Quote only the lines that start at the line with "At what coordinates should I click to accomplish: Click" and run to the end of the entries; omit the pictures.

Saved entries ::
================

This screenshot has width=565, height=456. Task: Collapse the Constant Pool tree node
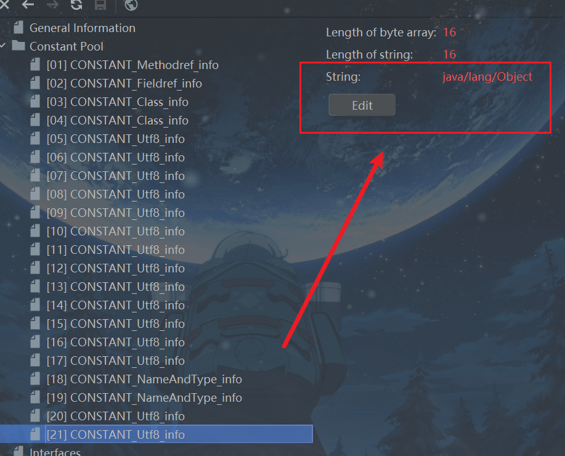pyautogui.click(x=2, y=46)
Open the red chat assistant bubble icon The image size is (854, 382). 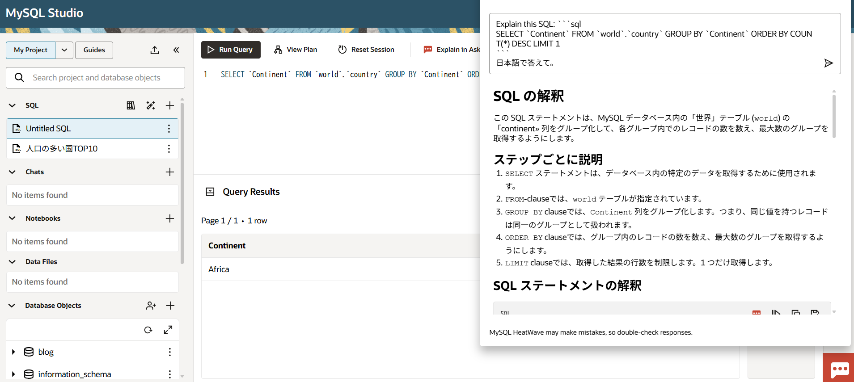(839, 369)
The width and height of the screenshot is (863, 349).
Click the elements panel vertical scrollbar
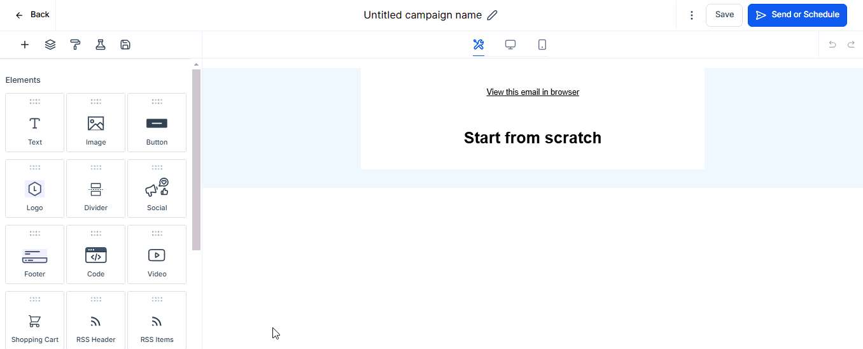click(x=196, y=159)
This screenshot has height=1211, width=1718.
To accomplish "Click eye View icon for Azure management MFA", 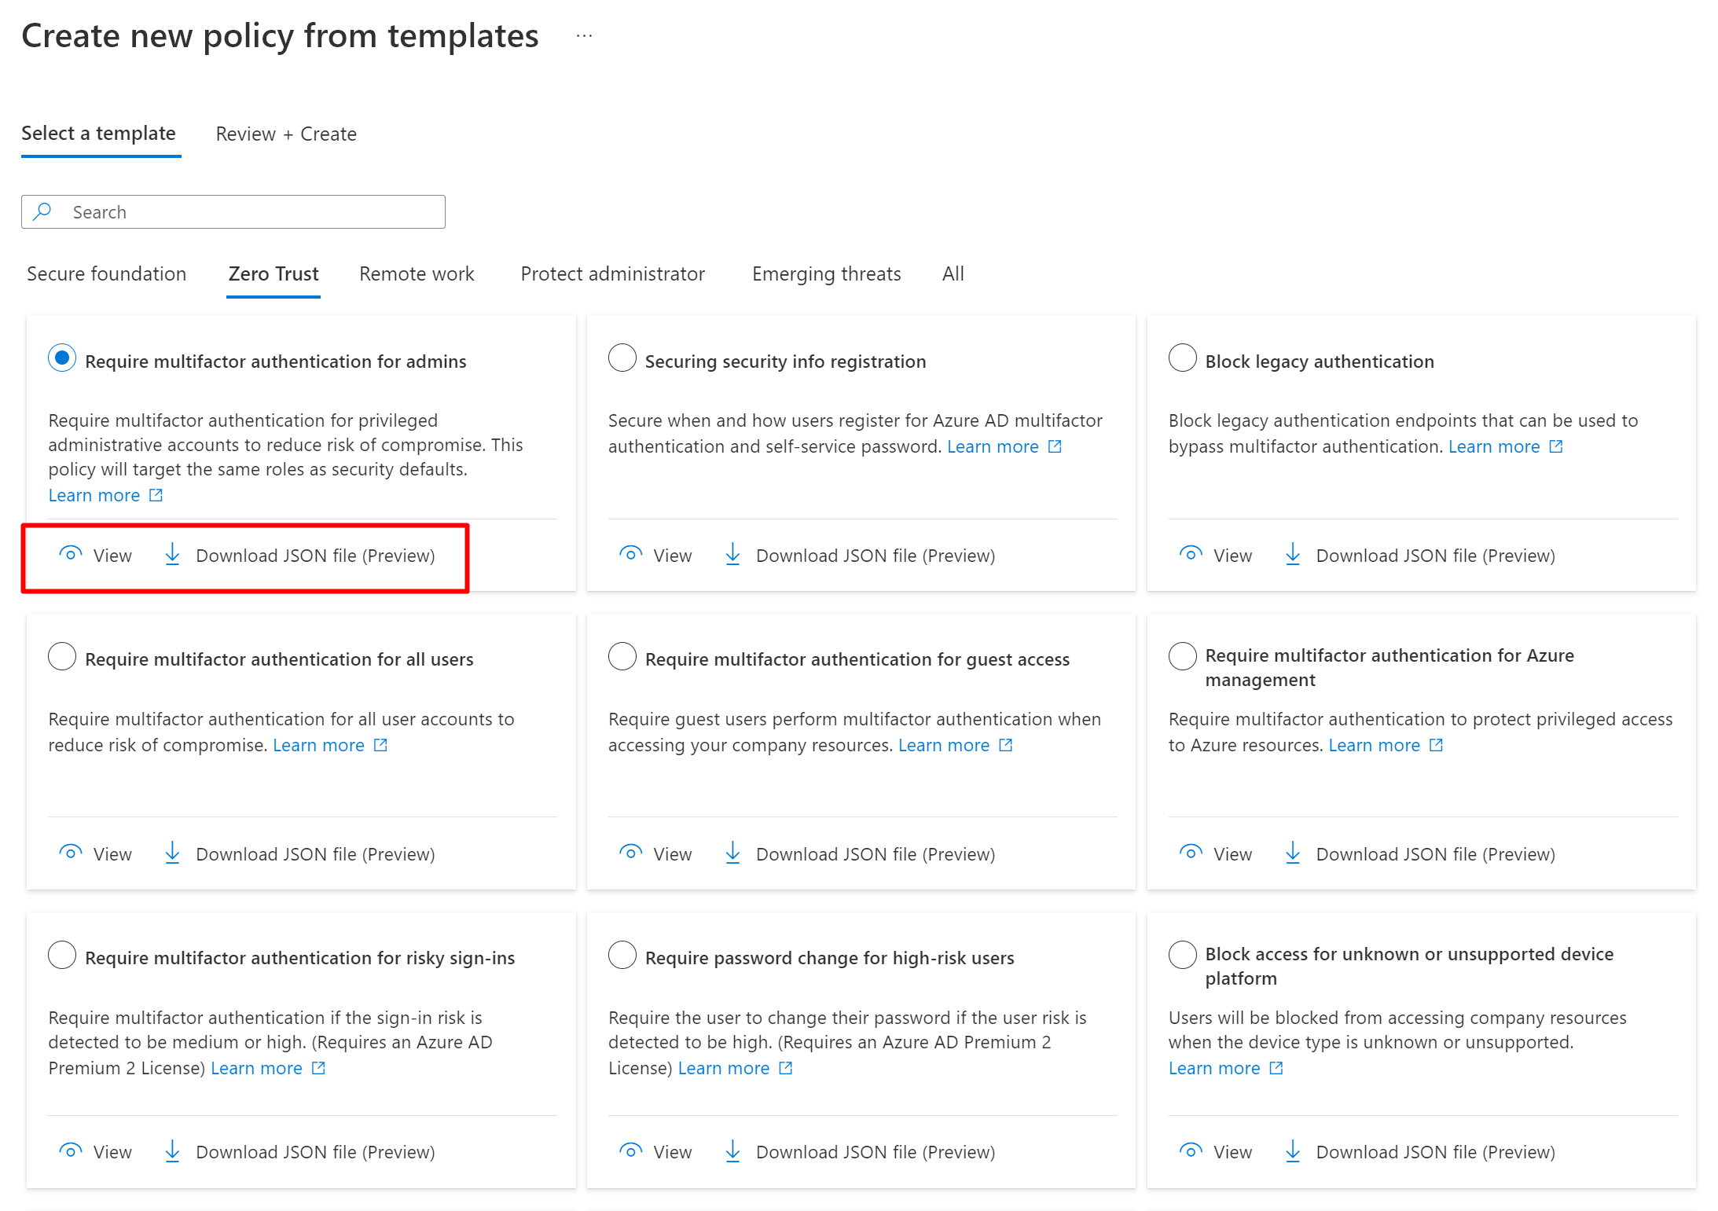I will pos(1191,853).
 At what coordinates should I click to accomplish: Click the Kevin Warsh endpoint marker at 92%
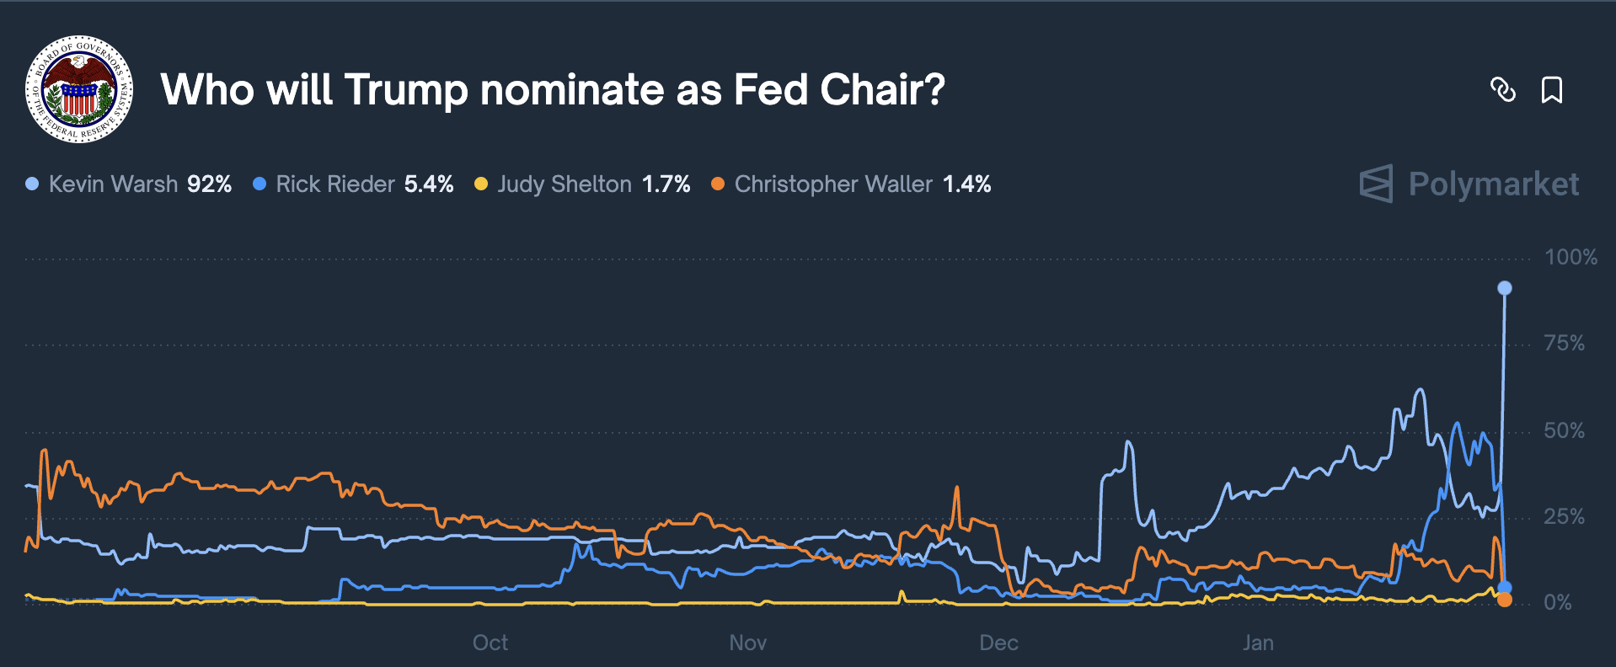1505,288

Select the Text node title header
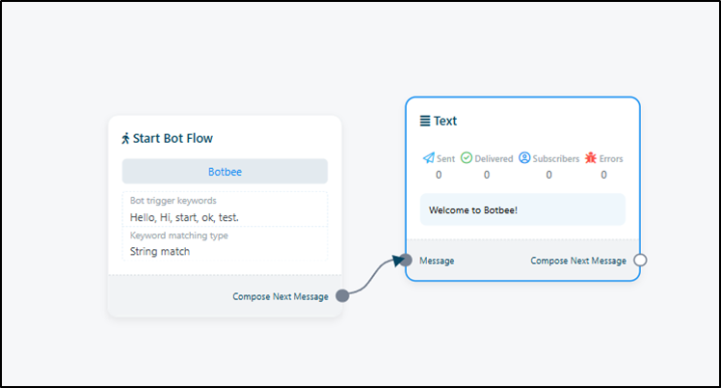click(445, 121)
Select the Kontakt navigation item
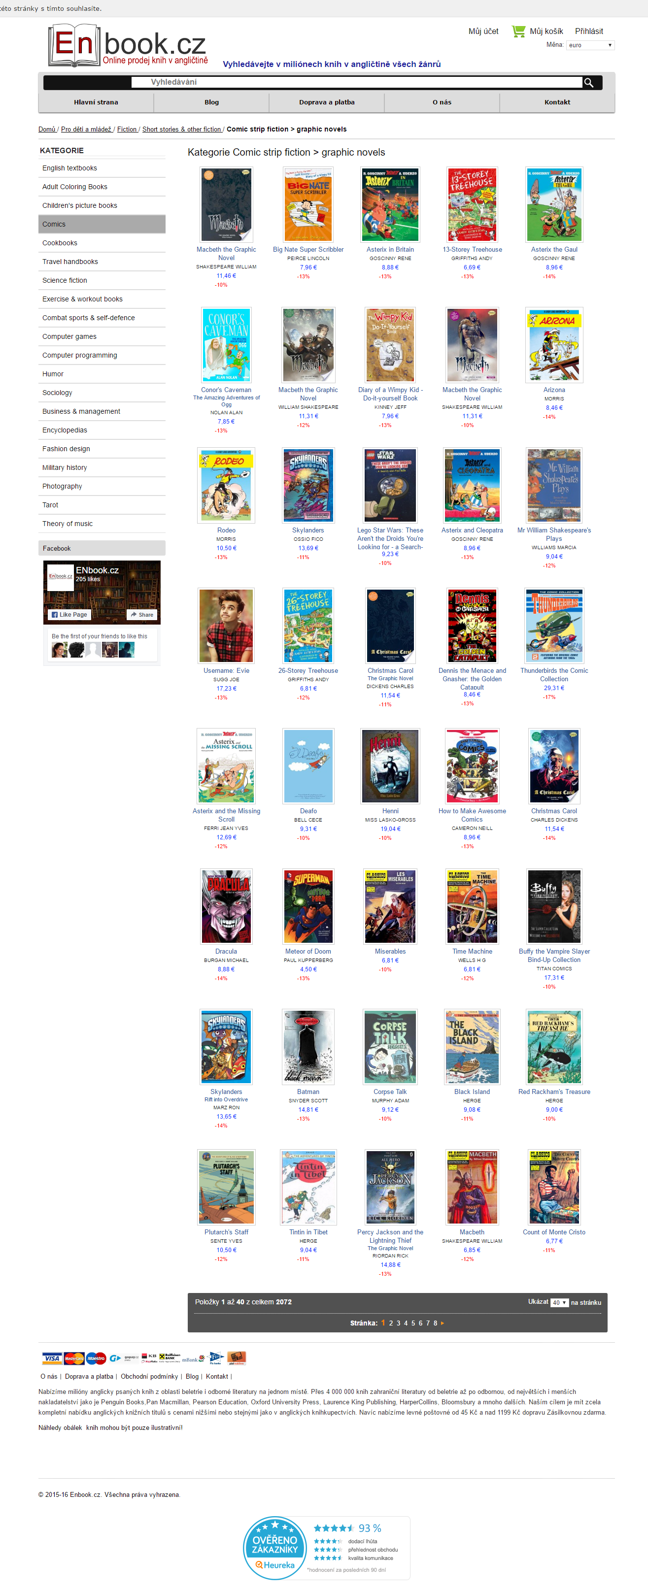The image size is (648, 1590). coord(557,102)
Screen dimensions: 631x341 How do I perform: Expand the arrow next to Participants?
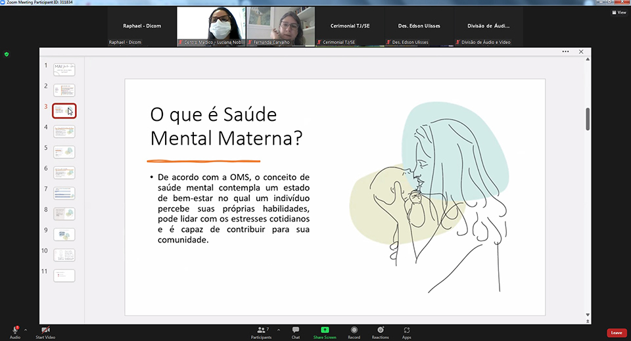pos(279,330)
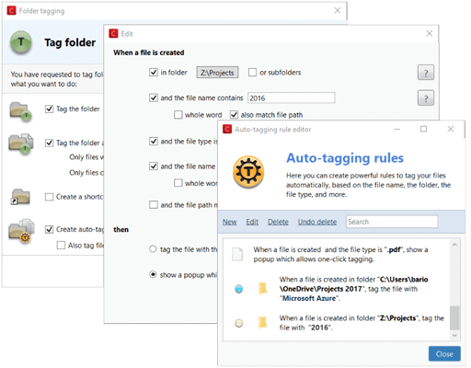Click the Undo delete link
This screenshot has width=471, height=368.
[317, 222]
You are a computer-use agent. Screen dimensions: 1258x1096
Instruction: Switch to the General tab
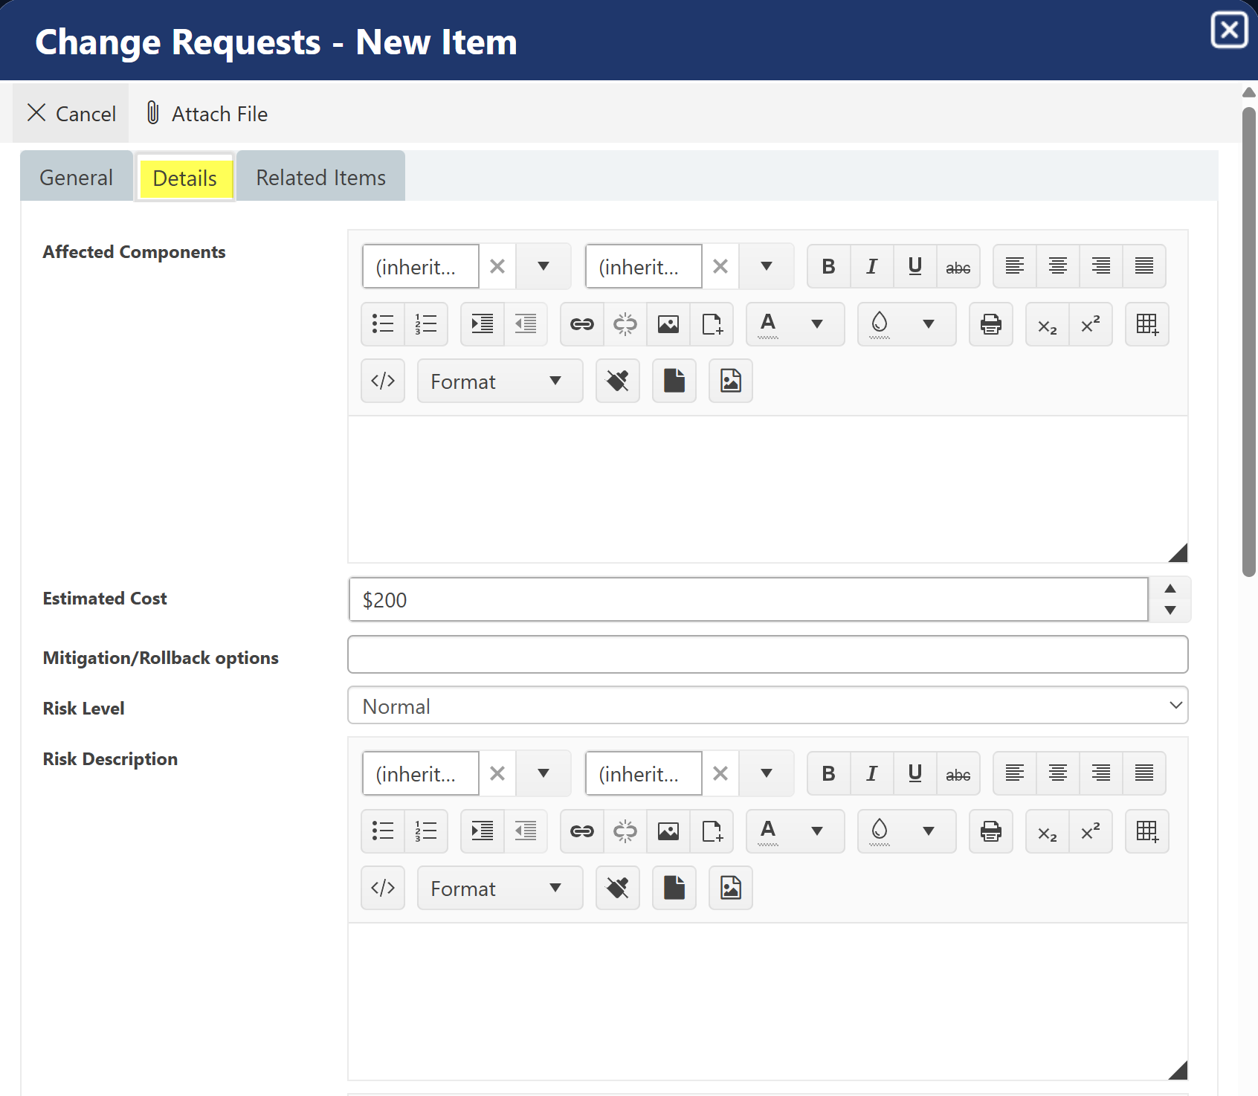tap(76, 178)
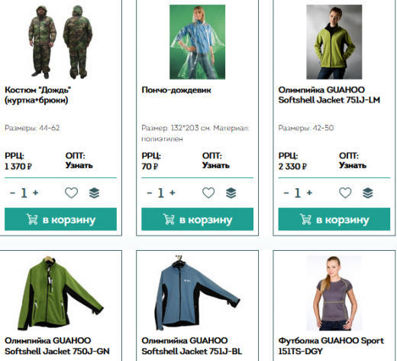
Task: Open the blue Softshell Jacket 751J-BL image
Action: tap(198, 293)
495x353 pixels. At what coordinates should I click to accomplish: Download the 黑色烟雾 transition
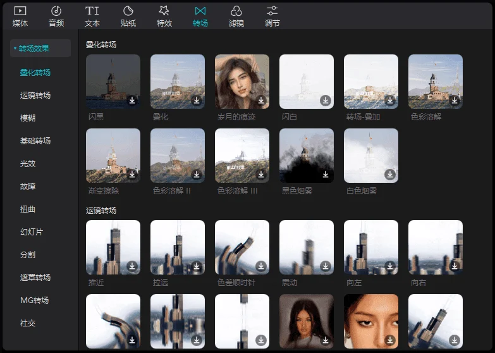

================

RESULT FOR THIS EXERCISE ::
 At what coordinates should I click to accomplish: Click the Kevin Warsh endpoint marker at 92%
1505,288

Select the Text node title header
click(445, 121)
Select the Kontakt navigation item
The image size is (648, 1590). coord(557,102)
Screen dimensions: 631x341 How do I perform: Expand the arrow next to Participants?
pos(279,330)
Click the Undo delete link
This screenshot has width=471, height=368.
[317, 222]
You are a computer-use agent. Screen dimensions: 1258x1096
Instruction: Switch to the General tab
tap(76, 178)
Task: Open the blue Softshell Jacket 751J-BL image
Action: tap(198, 293)
495x353 pixels. At what coordinates should I click to accomplish: Download the 黑色烟雾 transition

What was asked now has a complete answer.